How do you assess ties between China and the US? When President Barack Obama began his first term in 2009, there was talk of G2—China and the US. Then we saw the US pivot to Asia, which has riled China.

It’s a relationship that is on reasonably good terms today, there are misunderstandings and disappointments on both sides, but I think there is an appreciation among the top leaders of both countries of the advantages of cooperation. In a host of areas—military discussions to trade issues, educational exchange and so forth—there is an awful lot going on. On one level you could say that it has not been a better relationship for a long period of time. On the other hand, I think it can be unsettled pretty quickly too. There is a lot of mistrust at the central level and the population, largely about the long-term plans of each other.

Do you think the antagonism between India and China is deeper than their border dispute? Is it a matter of difference in outlook or a fight for primacy in Asia?

I am not an expert on this, but I do think you are on to something when you say that it may have something to do with the sense of competition. I would say that the heating up of the Senkaku/Diaoyu dispute with Japan might have a similar explanation that these are two big competitors—Japan and India—of China and that China is anxious to keep some kind of an unsettled quality in its relationship with them until it has a better sense of how it’s doing in the competition in the 21st century.
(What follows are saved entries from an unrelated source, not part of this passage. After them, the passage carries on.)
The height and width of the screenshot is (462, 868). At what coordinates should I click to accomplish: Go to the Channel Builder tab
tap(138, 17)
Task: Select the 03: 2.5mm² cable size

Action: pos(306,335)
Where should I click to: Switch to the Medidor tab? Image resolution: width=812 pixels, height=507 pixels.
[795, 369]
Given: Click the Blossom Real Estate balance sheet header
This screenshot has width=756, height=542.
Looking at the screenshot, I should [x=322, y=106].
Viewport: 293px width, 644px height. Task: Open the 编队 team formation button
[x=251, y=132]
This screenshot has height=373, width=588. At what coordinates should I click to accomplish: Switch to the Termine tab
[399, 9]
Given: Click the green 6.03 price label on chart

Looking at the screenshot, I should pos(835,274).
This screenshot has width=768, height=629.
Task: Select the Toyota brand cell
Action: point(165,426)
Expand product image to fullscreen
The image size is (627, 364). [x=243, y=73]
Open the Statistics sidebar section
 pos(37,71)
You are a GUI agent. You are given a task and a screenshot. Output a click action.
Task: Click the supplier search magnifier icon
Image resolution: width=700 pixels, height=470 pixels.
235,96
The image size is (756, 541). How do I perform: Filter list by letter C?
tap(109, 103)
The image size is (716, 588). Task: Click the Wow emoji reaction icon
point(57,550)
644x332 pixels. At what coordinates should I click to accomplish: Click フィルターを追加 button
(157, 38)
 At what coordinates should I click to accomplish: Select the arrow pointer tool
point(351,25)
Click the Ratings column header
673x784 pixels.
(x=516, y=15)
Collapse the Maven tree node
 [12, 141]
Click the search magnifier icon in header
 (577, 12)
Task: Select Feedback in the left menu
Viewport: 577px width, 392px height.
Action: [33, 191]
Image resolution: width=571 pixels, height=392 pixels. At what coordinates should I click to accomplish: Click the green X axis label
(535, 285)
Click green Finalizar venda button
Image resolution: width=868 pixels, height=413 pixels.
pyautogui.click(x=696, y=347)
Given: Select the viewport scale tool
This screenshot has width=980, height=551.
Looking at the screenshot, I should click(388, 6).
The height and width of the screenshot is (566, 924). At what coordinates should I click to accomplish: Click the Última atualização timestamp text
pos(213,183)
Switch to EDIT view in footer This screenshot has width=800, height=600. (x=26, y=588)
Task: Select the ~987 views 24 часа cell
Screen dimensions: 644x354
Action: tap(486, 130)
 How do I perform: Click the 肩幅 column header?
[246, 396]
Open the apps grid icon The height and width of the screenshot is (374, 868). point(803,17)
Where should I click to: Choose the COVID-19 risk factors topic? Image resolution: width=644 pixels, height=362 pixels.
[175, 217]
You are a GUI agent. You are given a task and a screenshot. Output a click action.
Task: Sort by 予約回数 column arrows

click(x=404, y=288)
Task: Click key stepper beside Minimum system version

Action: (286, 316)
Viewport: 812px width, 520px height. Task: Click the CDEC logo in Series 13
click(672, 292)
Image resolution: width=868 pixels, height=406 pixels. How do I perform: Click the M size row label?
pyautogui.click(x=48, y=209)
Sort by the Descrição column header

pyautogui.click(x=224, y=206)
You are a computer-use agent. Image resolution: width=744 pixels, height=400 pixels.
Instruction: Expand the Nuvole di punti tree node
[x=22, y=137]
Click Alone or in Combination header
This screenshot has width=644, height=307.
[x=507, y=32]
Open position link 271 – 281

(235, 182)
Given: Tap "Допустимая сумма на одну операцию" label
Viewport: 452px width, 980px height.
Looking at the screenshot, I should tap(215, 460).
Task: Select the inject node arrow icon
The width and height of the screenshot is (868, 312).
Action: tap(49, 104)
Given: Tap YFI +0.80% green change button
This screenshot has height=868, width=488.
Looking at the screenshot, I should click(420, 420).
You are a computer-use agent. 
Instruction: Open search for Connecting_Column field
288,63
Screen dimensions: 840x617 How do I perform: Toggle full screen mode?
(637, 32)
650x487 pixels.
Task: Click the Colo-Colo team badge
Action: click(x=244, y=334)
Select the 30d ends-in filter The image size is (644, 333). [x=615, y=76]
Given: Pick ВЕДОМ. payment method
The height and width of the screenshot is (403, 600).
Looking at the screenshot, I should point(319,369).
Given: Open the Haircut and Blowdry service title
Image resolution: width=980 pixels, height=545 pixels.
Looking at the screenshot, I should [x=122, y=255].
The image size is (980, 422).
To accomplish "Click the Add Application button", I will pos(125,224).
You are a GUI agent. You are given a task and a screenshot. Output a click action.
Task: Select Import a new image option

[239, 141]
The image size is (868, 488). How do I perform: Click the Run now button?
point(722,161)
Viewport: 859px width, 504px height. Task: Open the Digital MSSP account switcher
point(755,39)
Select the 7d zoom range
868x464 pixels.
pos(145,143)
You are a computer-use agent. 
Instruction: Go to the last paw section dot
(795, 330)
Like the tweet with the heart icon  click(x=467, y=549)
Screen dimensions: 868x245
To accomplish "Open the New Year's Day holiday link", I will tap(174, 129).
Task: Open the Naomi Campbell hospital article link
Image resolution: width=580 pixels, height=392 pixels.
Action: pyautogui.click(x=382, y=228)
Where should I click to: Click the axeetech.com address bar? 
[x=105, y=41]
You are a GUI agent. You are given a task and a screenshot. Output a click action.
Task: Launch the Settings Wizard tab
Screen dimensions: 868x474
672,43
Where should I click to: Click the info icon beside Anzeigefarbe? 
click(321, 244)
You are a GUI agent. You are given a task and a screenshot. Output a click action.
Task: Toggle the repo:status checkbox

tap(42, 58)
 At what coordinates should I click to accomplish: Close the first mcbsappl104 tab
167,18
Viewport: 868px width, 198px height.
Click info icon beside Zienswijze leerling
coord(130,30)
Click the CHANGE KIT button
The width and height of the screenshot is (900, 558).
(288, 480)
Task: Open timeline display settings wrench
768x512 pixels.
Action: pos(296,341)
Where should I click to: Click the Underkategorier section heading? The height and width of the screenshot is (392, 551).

In some ways, India and China are mirror images of each other, both of them went through their socialist period, one under Mao Zedong and the other under Jawaharlal Nehru. Both of them went through and are going through many kinds of liberalizing. Neither are perhaps feeling too confident yet to sit down and make long-term agreements with the other.

Tibet or Xinjiang, which is the bigger challenge for China?

I think the bigger headache for China is Xinjiang. That wasn’t true a generation or so ago when the Dalai Lama was younger and it looked like there was more of a possibility for a separatist movement in Tibet. The tactics that have been used by these two movements suggest that they represent very different concerns to the Chinese government—self-immolation is morally perhaps extremely powerful under the conditions that China is able to maintain control over popular protests. That moral power is extremely difficult to translate into a popular movement (in Xinjiang). The fact that even a tiny handful of extremists within Xinjiang have chosen to use terrorist methods and to use their limited contacts in outside world than what Tibet has, but have chosen that fashion, is I think threatening to the Chinese government. There is a limit to which any government can do to prevent terrorism. It can be practised anywhere, anytime with very limited weaponry. The problem is that if they let either Xinjiang or Tibet go, that’s a signal to the rest of China that the Centre is not committed to holding it all together. It goes against the one China policy and it can certainly have a domino effect.